Introduction to assembly

  • Why it matters for reverse engineering: assembly is the human-readable form of the machine instructions processors actually execute.

Bits and bytes

  • Binary digits (bits): represent on/off electrical states.
  • Byte history: originally varied (4–6 bits), standardized to 8 bits in the 1960s (EBCDIC, ASCII), giving 256 possible values (0–255).
  • Numeric ranges: unsigned 0–255; signed two’s-complement –128–127.

Character encoding

  • ASCII (7 bits): 128 characters (English letters, digits, control codes).
  • EBCDIC (8 bits): IBM’s set with code pages for other languages.
  • Unicode / UTF-8: variable-length (1–4 bytes), backward-compatible with ASCII, covers all world scripts.

Machine code vs. assembly

  • Machine code: raw binary instruction encodings only CPUs “understand.”
  • Assembly language: mnemonic shorthand (e.g.

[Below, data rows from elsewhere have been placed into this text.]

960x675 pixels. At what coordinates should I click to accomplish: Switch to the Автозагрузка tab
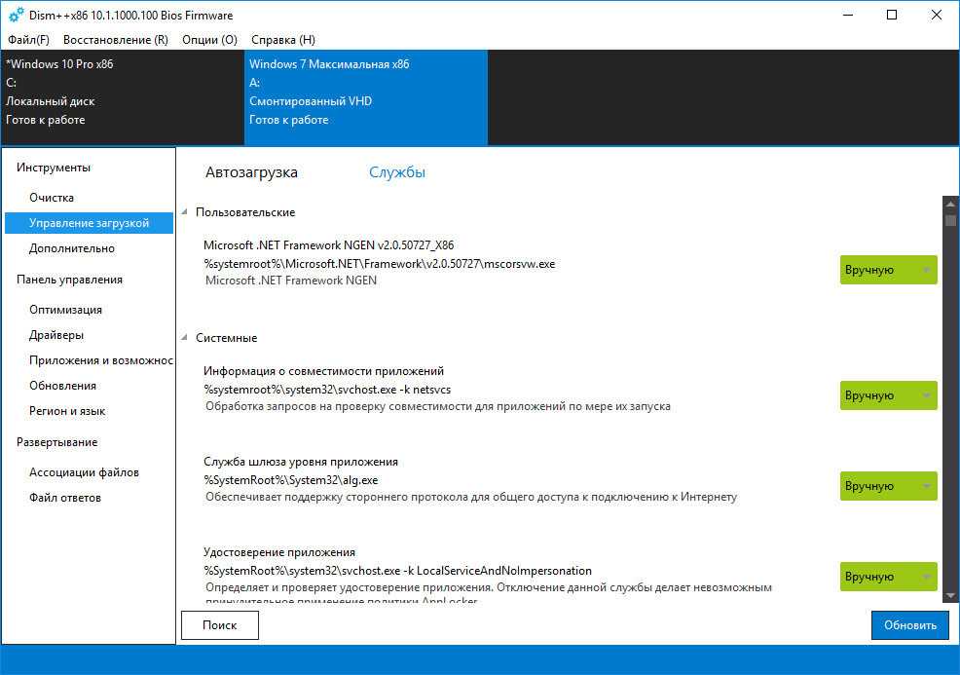(x=251, y=172)
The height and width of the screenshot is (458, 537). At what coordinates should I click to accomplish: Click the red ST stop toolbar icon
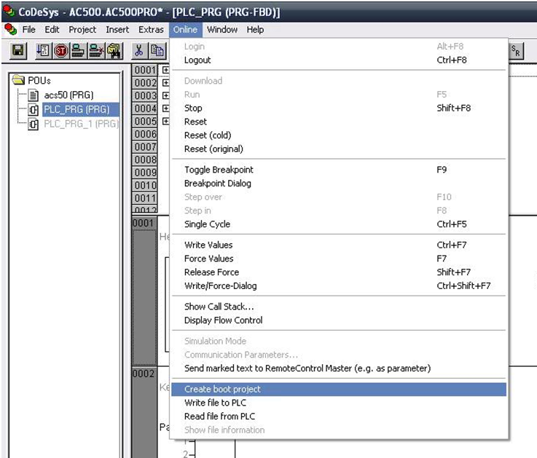coord(60,50)
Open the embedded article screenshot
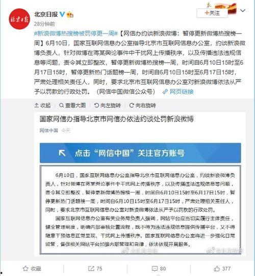The width and height of the screenshot is (255, 276). 140,184
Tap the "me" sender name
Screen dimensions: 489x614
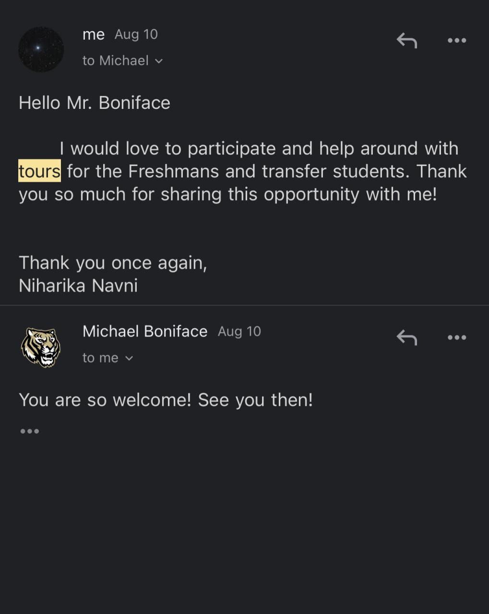click(94, 35)
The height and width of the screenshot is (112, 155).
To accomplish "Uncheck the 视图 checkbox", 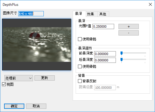I will coord(4,84).
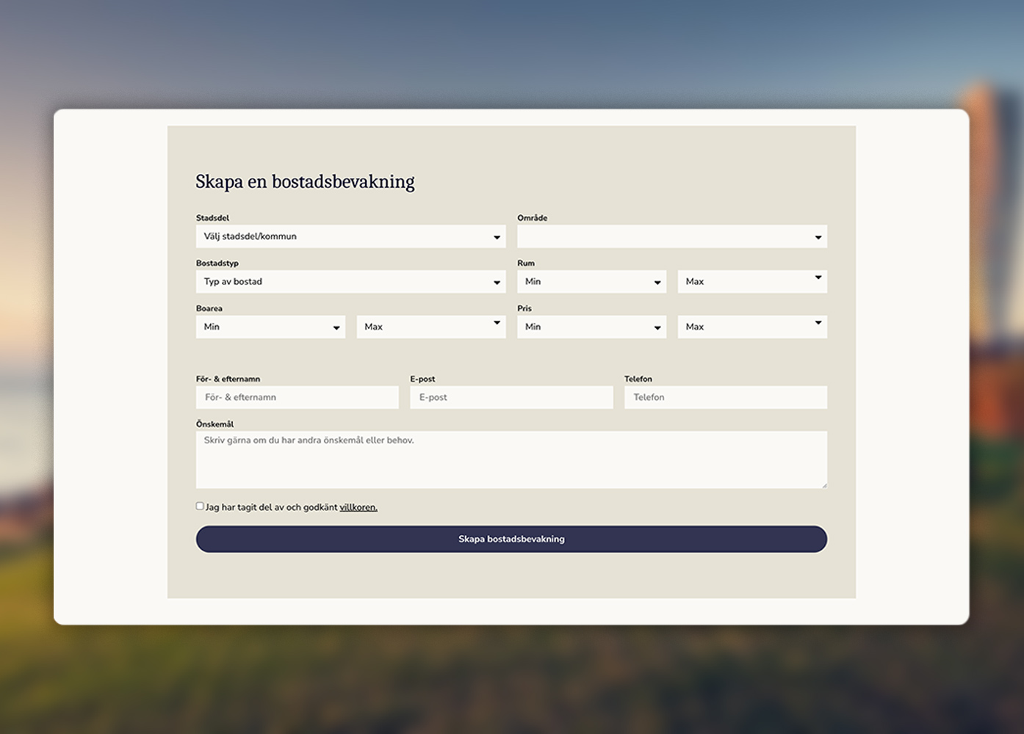Click the arrow icon in Område field
The image size is (1024, 734).
click(818, 237)
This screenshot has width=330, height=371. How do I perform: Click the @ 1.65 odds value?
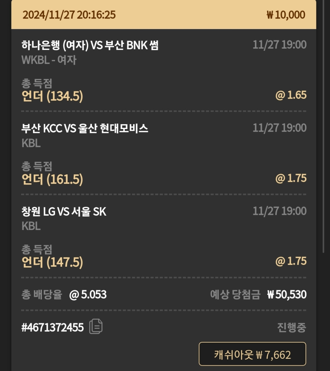(x=291, y=95)
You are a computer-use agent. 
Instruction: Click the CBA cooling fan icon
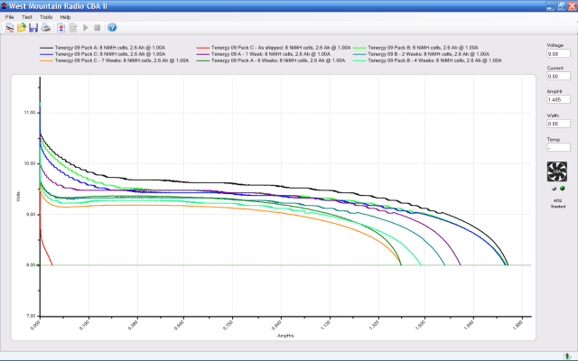pos(557,172)
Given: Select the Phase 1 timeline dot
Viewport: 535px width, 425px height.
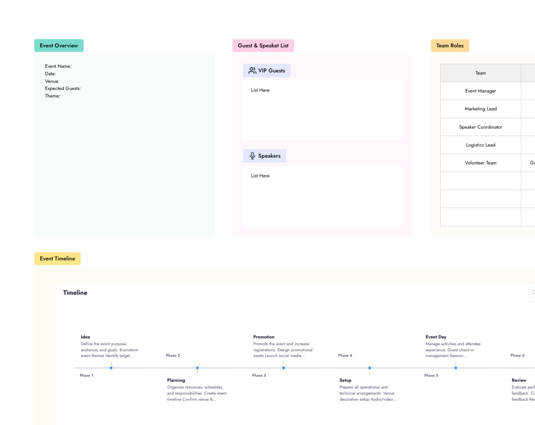Looking at the screenshot, I should click(x=111, y=368).
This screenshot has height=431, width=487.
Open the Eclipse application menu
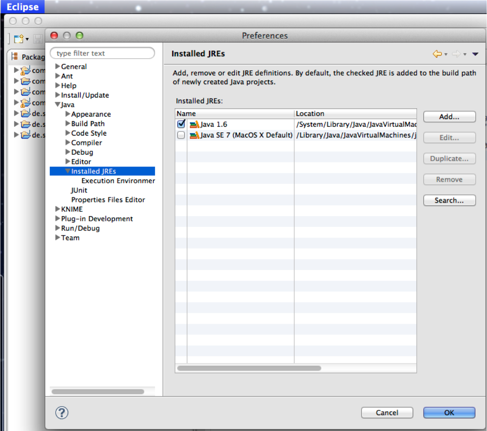click(x=22, y=7)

ADD, LDR) for those encodings, plus registers and syntax for operands.
  • Example (Thumb 16-bit):

    ADD R1, R0, #2     ; R1 = R0 + 2
    ; encoding: 0001110 010 000 001 → 0x1C81
    
  • Load/store example:

    LDR R3, [R2]       ; load 32-bit word from address in R2 into R3
    

Assembling

  • Assembler role: converts .s files into object files (.o), handling directives (e.g. .section .text, labels, .global).
  • Linking: combines object files into executables, resolves symbols.
  • Labels & ADR/LDR:

    myvalue: .word 2        ; data label
    ADR   R2, myvalue       ; R2 ← &myvalue
    LDR   R3, [R2]          ; R3 ← *(&myvalue)
    
  • Syscall “Hello”:

    mov   r0, #1            ; stdout
    adr   r1, mystring      ; &"Hello\n"
    mov   r2, #6            ; length
    mov   r7, #4            ; write syscall
    svc   #0
    mystring: .string "Hello\n"
    

Cross-assemblers

  • Architecture matters: same bytes decode differently on AArch32, AArch64, x86_64, etc.
  • Cross-assembly: run an ARM assembler on x86 to target ARM:

    arm-linux-gnueabihf-as my.s -o my.o
    arm-linux-gnueabihf-ld my.o -o my   # 32-bit ARM
    aarch64-linux-gnu-gcc main.c -o a64  # 64-bit ARM
    

High-level languages

  • C/C++ vs. assembly:

    • High-level: portable, abstract (if/else, loops, named vars), compiled by GCC/G++.
    • Low-level: exact control over instructions; needed for bootloaders, firmware, performance-critical routines, shellcode, OS internals.

Disassembling

  • Objective: recover assembly from a binary.
  • Tools:

    • objdump -d for quick dumps.
    • Interactive: Ghidra, IDA Pro, Radare2.
  • Use cases: malware analysis, compiler validation, exploit development.

Decompilation

  • Beyond disassembly: generates C-like pseudocode.
  • Pros: higher-level overview, easier to skim.
  • Cons: lossy (symbols, var names, comments gone), may mislead.
  • Example: compare IDA vs. Ghidra output for the same function—readable at a glance, but always verify against raw assembly.